# DAFV: 1 Jahr Rechtskraft



## Thomas9904 (28. Mai 2014)

*DAFV - 1 Jahr Rechtskraft​*
Nun ist ein Jahr ins Land gegangen seit der DAFV, entstanden durch die Übernahme des DAV in den VDSF mit anschliessender Umbenennung, Rechtskraft erlangt hat.

Das war am 28.05. 2013.


Man hat ein neues Logo, man hat finanzielle, personelle und inhaltliche Probleme..

Soll vorkommen......................

Daneben liest man auf  der Seite des DAFV viel von Kampf gegen Wasserkraft, Kormorane etc...

Man liest Meldungen was andere - Wissenschaftler oder Landesverbände - getan haben..

Es gibt einen Fisch des Jahres (warum eigentlich keinen *Angler des Jahres*????)...

Und noch viel mehr, was nichts mit Angeln, Anglern oder organisierten Angelfischern zu tun hat ...

Mit Präsidiumsmitgliedern des DAFV gründete sich sogar ein neuer Verband für Süßwasserangler - weitere Zersplitterung statt "Deutschland, einig Anglerland". 
Und das obwohl ja wohl gerade das Angeln im deutschen Süßwasser mit die Kernaufgabe für einen Bundesverband der organisierten Angelfischer wie des DAFV wäre. 
Eigentlich.....

Erste Landesverbände halten Beiträge zurück auf Sperrkonten, weil der DAFV ihre Fragen zur Gemeinnützigkeit nicht konkret beantwortet und sie dadurch fürchten, durch unmittelbare Förderung des DAFV selber ihre Gemeinnützigkeit zu verlieren.

Der DAFV hat also viel erreicht im ersten Jahr.

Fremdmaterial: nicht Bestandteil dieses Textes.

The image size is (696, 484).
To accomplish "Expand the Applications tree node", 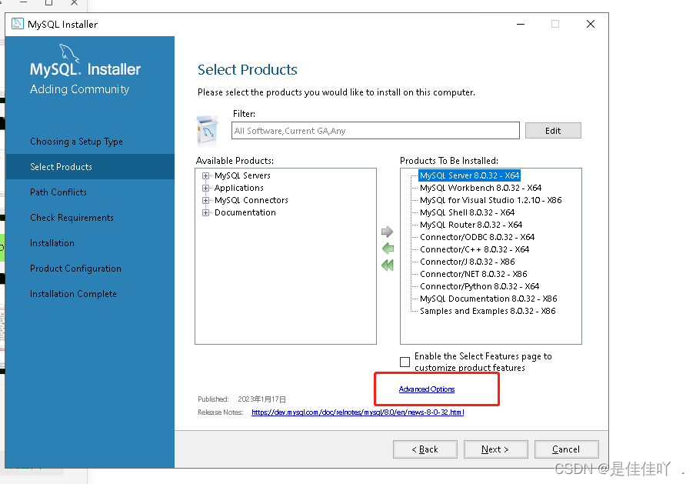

*Hier wollen wir aber mal auflisten, was der DAFV konkret an Positivem für Angler oder die organisierten Angelfischer unternommen hat. *

Welche Verbesserungen erreicht wurden im ersten Jahr heftigsten Arbeitens der Präsidentin, der kompetenten Nichtanglerin Frau Dr. Happach-Kasan, ihrem genauso kompetenten Präsidium und den 3 Geschäftsführern und 6 Angestellten (plus die der GmbH), die für um die 600.000 Euro Personalkosten pro Jahr von der Kohle, die von den organisierten Angelfischern abgezockt wurde, unermüdlich arbeiten - für wen oder was auch immer.

*Hier also, was der DAFV konkret an Positivem im ersten Jahr für Angler oder das Angeln geschafft hat:*
1.:
...................................
2.:
...................................
3.:
...................................
4.:
...................................

etc.
etc.
etc.................................



Sollte jemand mehr einfallen, wird sich die Führung der organisierten Angelfischer im DAFV sicher freuen, wenn ihr das hier reinschreibt........


Mein Glückwunsch zum ersten Jahr Rechtskraft dem DAFV, seiner Präsidentin, der kompetenten Nichtanglerin Frau Dr. Happach-Kasan, ihrem genauso kompetenten Präsidium und den Geschäftsführern und Angestellten..


Mein tief empfundenes Beileid den Anglern. 

Und den organisierten Angelfischern, die das alles bezahlen müssen.


----------



## Sharpo (28. Mai 2014)

*AW: DAFV: 1 Jahr Rechtskraft*

Diverse interviews in der f&f und r&r.

#6

Und einige feedertreffs  bzw. Tage


----------



## Thomas9904 (28. Mai 2014)

*AW: DAFV: 1 Jahr Rechtskraft*

Bitte beachten ...

Ich schrieb:
Konkret Positives für Angler und das Angeln..

Nicht über für Angler und das Angeln belanglose Tätigkeiten als Nachweis für die mögliche "Notwendigkeit" dieses DAFV, wie solche Interviews........


----------



## Gelöschte Mitglieder 12701 (28. Mai 2014)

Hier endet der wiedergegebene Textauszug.